Lucas J. Hall - Torn between the digital and the analog

A consideration on a code based, scalable, event driven client management framework…

What are we trying to accomplish here?

I investigate the situation where we, as system administrators, find ourselves in a vastly SaaS driven world which derives many points of truth from across many different systems. How do we manage those things centrally? How do we shift from an actively managed posture, to a passive (or event driven posture), and is there a way to meet in the middle? Is there “one tool to rule them all” or are we siloed by platform? I think to pull myself back, I am just going to outline this idea, conclusion and how I arrived at it in terms of macOS and how we can embrace the inevitable, and build systems around what is currently the “only way” to manage macOS devices. And to do that we must…

Understand the macOS management ecosystem and its current trajectory

Apple has set the direction with managing macOS devices. What I try to reiterate to folks in conversation is that the MDM spec is the MDM spec. Meaning Apple, like everywhere else in their ecosystem is defining the “rules of the game” to interact with their devices in a managed way. When setting out to “look for an mdm” I think it’s good to constantly remind yourself that it’s the same set of API calls from the biggest to the smallest vendor, Apple only gives you a defined amount of tooling, anything else is fluff. Not saying fluff isn’t helpful, but fluff is fluff and not core to device management implications.

If we step back and look for an MDM vendor that 1.) works well, especially at the scale you’re operating and 2.) has the ability to be extensible to your desire.
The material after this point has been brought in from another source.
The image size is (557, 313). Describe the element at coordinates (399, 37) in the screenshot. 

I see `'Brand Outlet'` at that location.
That path of discovery will look a lot different for a lot of people, and that’s okay, “live your truth”. I make the argument that being extensible is having an actively under development and functioning API. A good API is, in my opinion, the best feature a vendor can offer.
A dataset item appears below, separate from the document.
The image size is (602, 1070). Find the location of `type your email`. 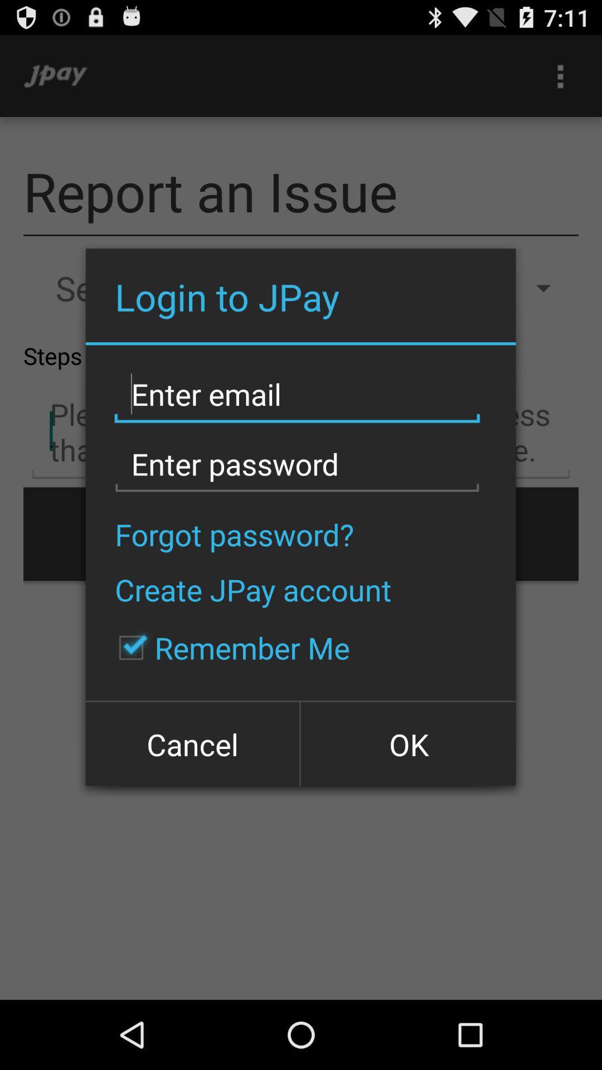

Why is that the best feature? I am approaching this from a perspective where we treat not only “infrastructure as code” but client “configuration as code” as well. Something increasingly difficult to do when Apple is gating particular controls that can be managed of devices via an MDM. Having an API allows for the possibility of settings being managed in a systematic way, via some system. I realize this isn’t something everyone wants, and a small business managing a few dozen machines is completely doable in a good web interface. Where this is very beneficial is when you start approaching thousands of clients and the idea of client “configuration as code” piece really begins to have benefits.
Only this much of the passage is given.